When Boris Johnson’s cabinet met by video link on Halloween weekend, as he rushed forward plans to announce an England-wide lockdown after they emerged in the press, Gavin Williamson gave colleagues a ticking off about leaks.
The irony of Williamson’s lecture was not lost on others present. It was the education secretary who less than 18 months earlier had been sacked by Theresa May over the leak of sensitive discussions about the Chinese tech giant Huawei.
Williamson protested his innocence; but in any case, when Johnson won the leadership he wiped the slate clean.
Leaking from May’s deeply divided cabinet became so endemic that one minister said they learned to spot when a colleague made a particularly wordy intervention that appeared designed to find its way into the press.

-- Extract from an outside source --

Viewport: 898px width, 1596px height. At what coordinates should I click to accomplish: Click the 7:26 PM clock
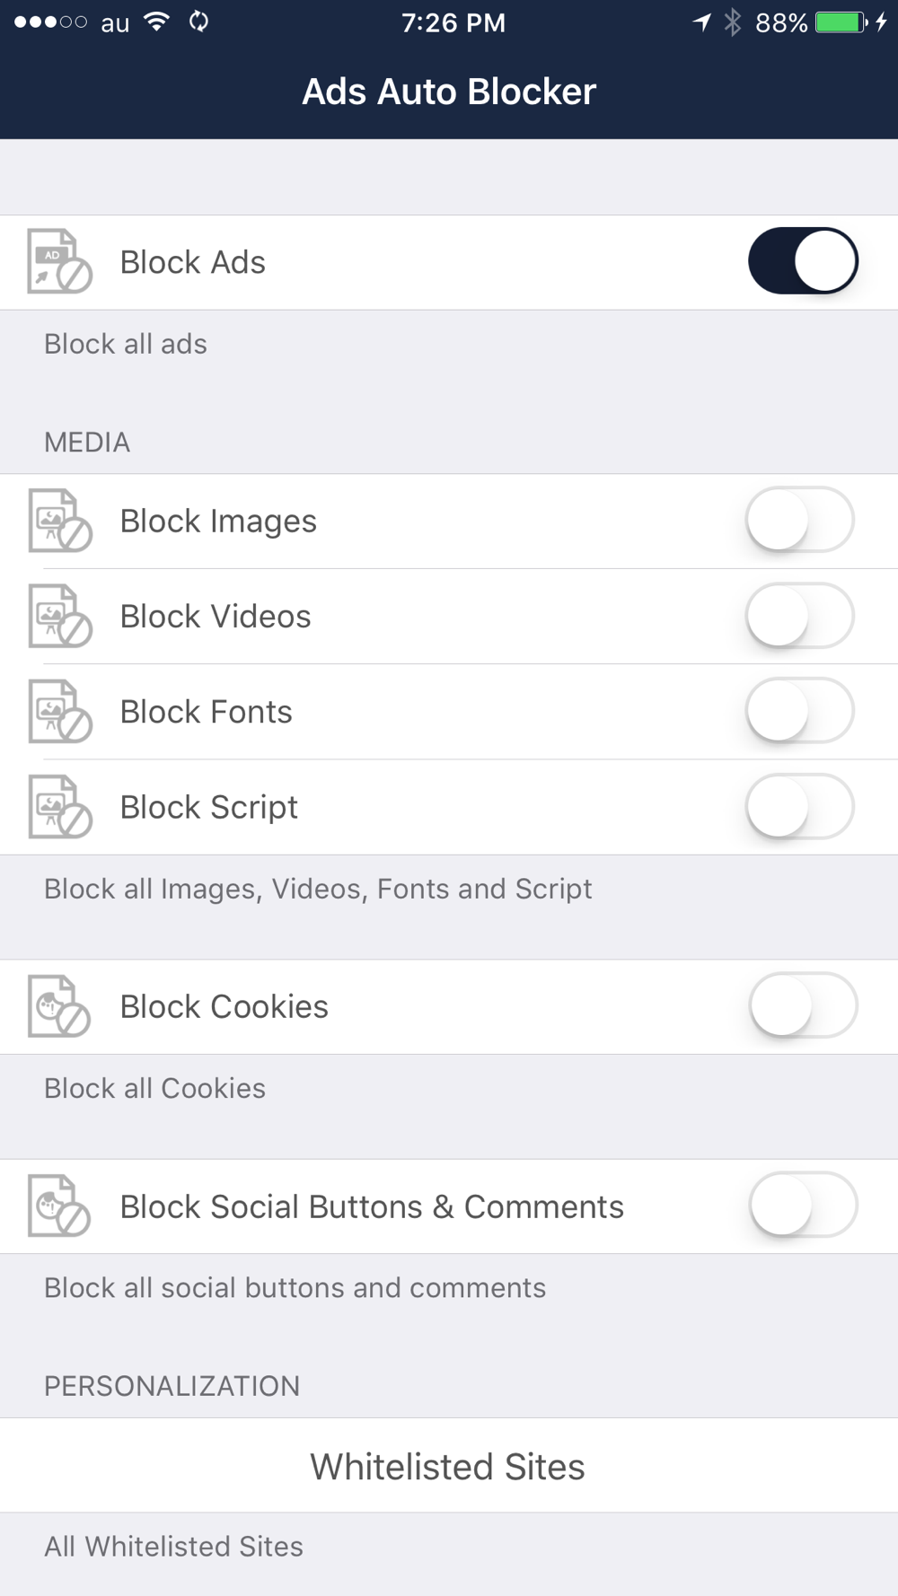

Ministers on either side of the Brexit divide were keen to ensure that whatever the outcome of cabinet discussions, their contribution to the argument was recorded for posterity.
The then chief whip, Julian Smith – responsible for party discipline – later gave a BBC interview saying May’s cabinet had been the “the worst example of ill-discipline in cabinet in British political history”.
The Johnson regime was meant to be different: when he wrote the foreword to a reworked ministerial code last August, he promised there would be “no leaking; no breach of collective responsibility”.
And his aides Dominic Cummings and Lee Cain went about enforcing that diktat with zeal. They banned special advisers from accepting hospitality from journalists – with some reports even suggesting Cummings had a network of “spies” in popular Westminster bars and restaurants to spot who was lunching whom.
Those accused of leaking were sometimes treated brutally – Sajid Javid’s aide Sonia Khan was summarily sacked by Cummings and marched out of Downing Street by police.
Last month, the government paid between £50,000 and £100,000 to Khan to settle her claim of unfair dismissal, shortly before a five-day hearing for the case was due to begin.
A former special adviser to Grant Shapps, Neil Tweedie, recently claimed in the Mail on Sunday that Cain had warned him, after a spate of well-informed stories about changes to travel restrictions appeared, that “if leaks carry on, we’ll start shooting people”.
Tweedie, who denied he was the source of the leaks, was later fired. He was then rehired, after Cummings and Cain were forced out in what insiders say was a power-struggle with Johnson’s partner, Carrie Symonds, and the new Downing Street press secretary, Allegra Stratton.
It remains to be seen whether this new No 10 regime will be more successful in stopping Tory tongues wagging. But they may find that like backbench rebellion, which has proved impossible to quell despite Johnson’s safe majority, leaking is a tough habit to break.
Meanwhile, the House of Commons Speaker, Lindsay Hoyle, has repeatedly asked for updates on No 10’s investigation into the lockdown leak – but nothing has so far emerged.